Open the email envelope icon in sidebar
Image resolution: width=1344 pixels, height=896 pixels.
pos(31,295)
* * *
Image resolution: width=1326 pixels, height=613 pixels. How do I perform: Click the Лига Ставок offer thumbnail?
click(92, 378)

→ **Request**
Print the part of the items that opens with the line containing "Open the email envelope icon in sidebar" and closes with the line containing "pos(31,295)", unchanged and with nothing else.

→ **Complete response**
Open the email envelope icon in sidebar
Image resolution: width=1344 pixels, height=896 pixels.
pos(31,295)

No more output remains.